(Cosa devi fare) Prosegui il testo sul riconoscimento dello Stato di Palestina, ripartendo da dove si ferma.

(Testo della pagina)
Il 29 novembre 2012 l’Onu ha riconosciuto ufficialmente la Palestina come Stato non membro con status di osservatore permanente, con la risoluzione 67/19 dell’Assemblea generale. Questo riconoscimento, votato con 138 sì, ha aggiornato lo status della Palestina da “entità osservatrice” a “Stato osservatore non membro”, permettendole un ruolo diplomatico più formale all’interno delle Nazioni Unite, equiparabile a quello della Santa Sede. Ad oggi, nel 2025, il riconoscimento dello Stato di Palestina come entità sovrana è stato esteso a circa 151 dei 193 Paesi membri delle Nazioni Unite (oltre il 78%).
In queste ore molti Paesi, tra cui Francia, Regno Unito, Belgio, Canada, Australia e altri, stanno formalizzando il riconoscimento alla vigilia e durante l’Assemblea Generale a New York. Gli Stati Uniti e l’Italia, tra altri, ancora non riconoscono ufficialmente lo Stato di Palestina. Gli Stati Uniti hanno anche utilizzato il loro veto al Consiglio di Sicurezza sull’adesione piena della Palestina all’ONU.

(Dati forniti)

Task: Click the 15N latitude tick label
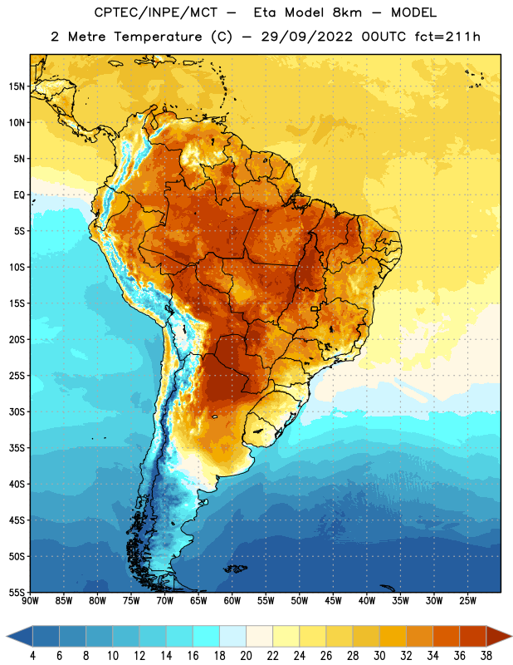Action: (x=17, y=86)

(La risposta)
Macron ha motivato la sua decisione dicendo che «questo riconoscimento è un modo per affermare che il popolo palestinese non è un popolo di troppo». Ha poi aggiunto che «riconoscere i legittimi diritti del popolo palestinese non toglie nulla ai diritti del popolo israeliano, che la Francia ha sostenuto fin dal primo giorno», e di essere convinto che «questo riconoscimento sia l’unica soluzione che porterà la pace in Israele». Ha però specificato che la Francia istituirà un’ambasciata in Palestina solo dopo che gli ostaggi israeliani saranno liberati e sarà raggiunto un accordo per il cessate il fuoco nella Striscia di Gaza.